Although we are a  small school, we offer a wide range of extra-curricular activities. Children in Years 3 and 4 enter local sporting tournaments run by the Leighton Buzzard Schools Sports Partnership, for example Hockey, Netball, Tag Rugby and Cricket. The local sports co-ordinator is running  lunchtime cycling proficiency sessions for our older children. Year 4 children attend a three day activity holiday in the Spring Term.

P.T.F.A         At Husborne Crawley we have an active Parent Teacher and Friends association who work tirelessly to raise money for the school, and organise fun activities for the children such as the popular discos and the annual trip to the pantomime. Please see the PTFA letters to find out more.

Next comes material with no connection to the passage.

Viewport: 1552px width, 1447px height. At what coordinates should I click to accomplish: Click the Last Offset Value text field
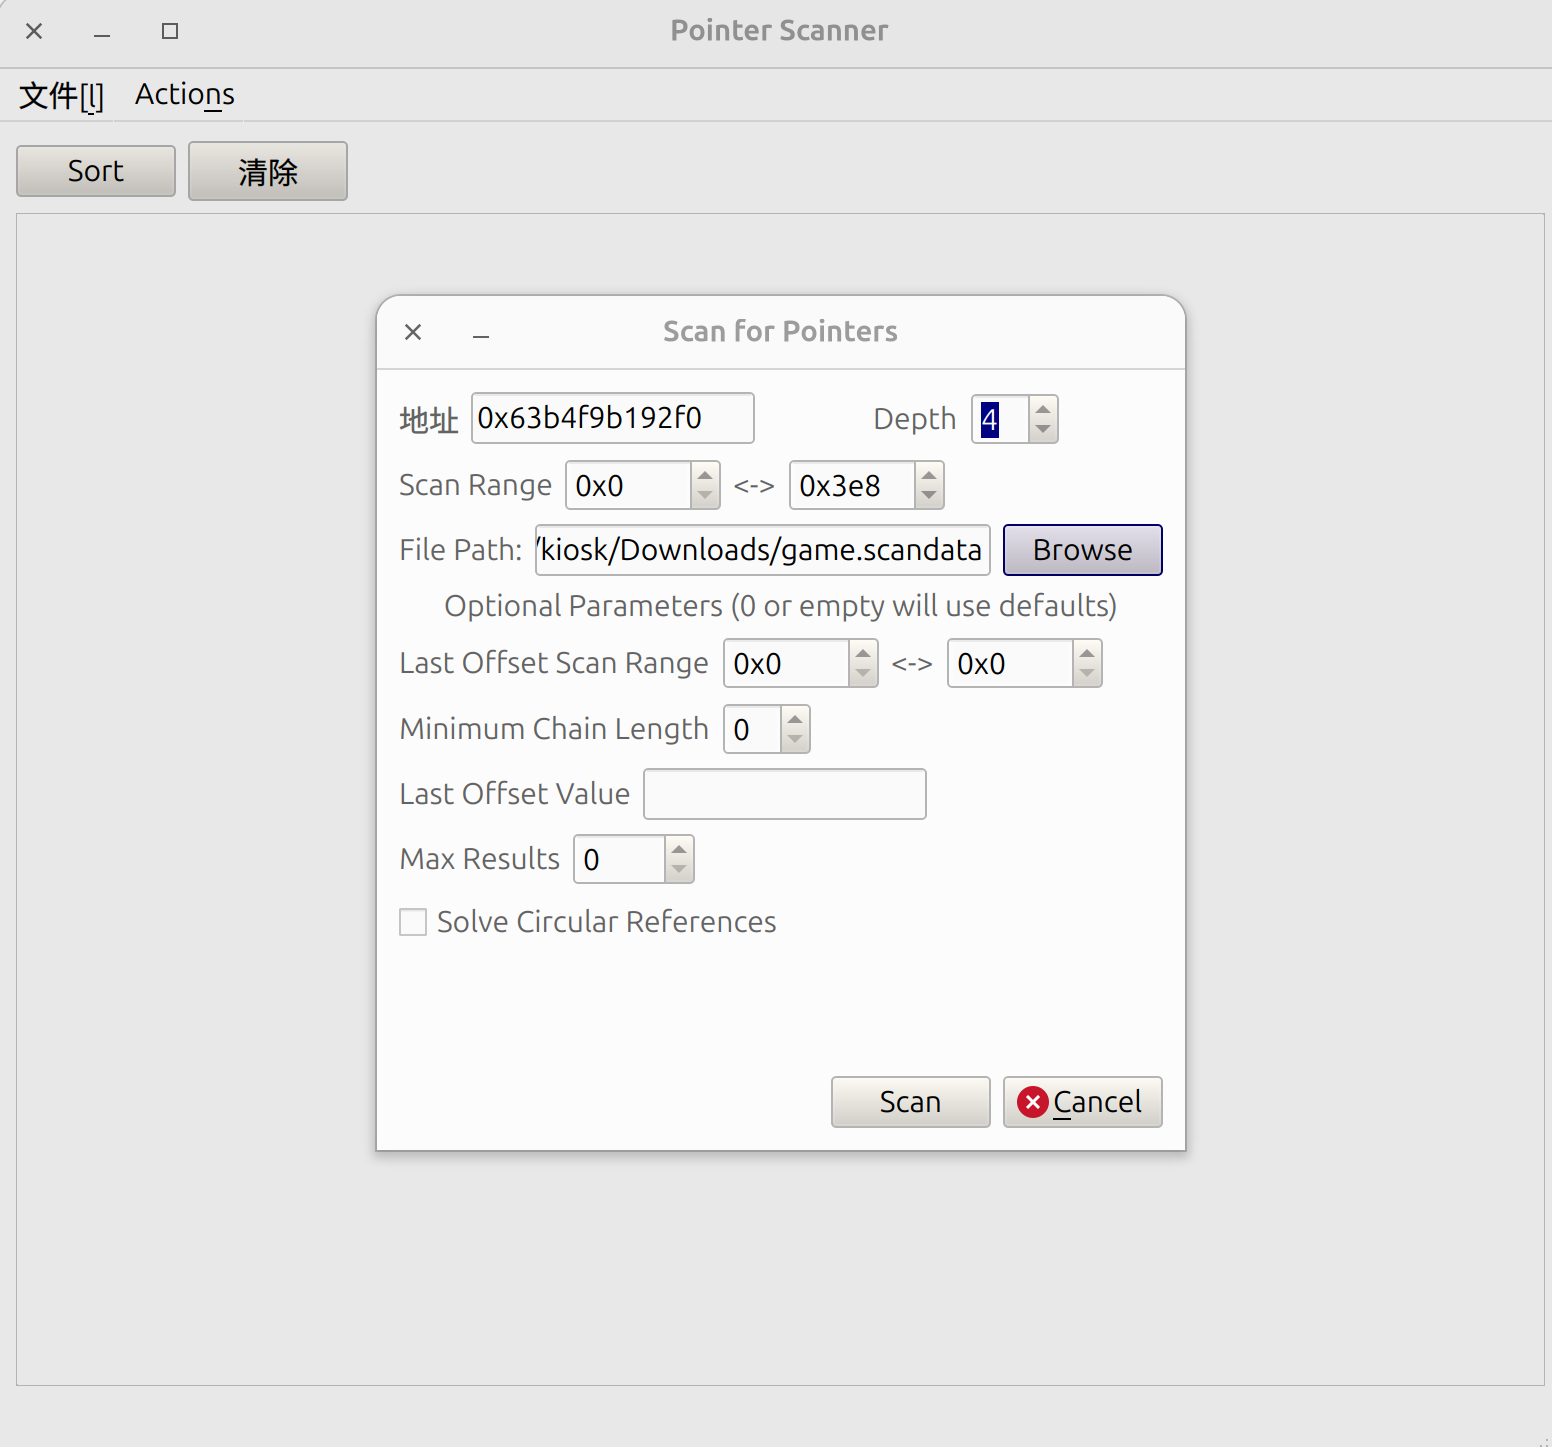click(784, 794)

The History of our School:

In 2017 we will celebrate our 150th anniversary. We are planning a special celebration afternoon on Sunday June 25th 2017 and would like to invite all  past pupils, parents and staff to join us on this day. 

The Duke of Bedford had Husborne Crawley School built in 1867. It was his wish that children of the poorer families of estate workers should be provided with an education. The first headmistress of Husborne Crawley School was Miss Suzanne Elizabeth Ridley and the first  entry she made in the school log book reads as follows:


9th October 1867: Commenced school for the first time in Crawley.
54 children.
10th October 1867: Only 9 can write even small words or do a simple sum, the rest can hardly form a letter.
First entry in the new school log book of 1867

Dorothy Cotchin (nee Bowler) Pupil 1923 – 1931
“I started at Husborne Crawley School when I was 3 years old. Our class teacher was Florence Yates. We called her Teacher Floss. There was no central heating in the school then, only open fireplaces in each classroom. On cold days we would try to huddle round them except the teachers would always stand in front of the lovely warm flames so the heat wouldn’t reach us! There was one big blackboard in each class and we all sat at wooden desks. I remember we had to learn how to sew and patch and how to knit socks.
School dinners were not provided so everyone would have to walk home for lunch, but the roads were nothing like they are today. When I was at school there were hardly any cars, it was mostly horse and cart and you would often see Mr. Dove the baker, pushing his bread cart along the lane. His cart is now in Bedford Museum! I was happy at school. Our Headteacher, Mrs Lawrence, was very kind.”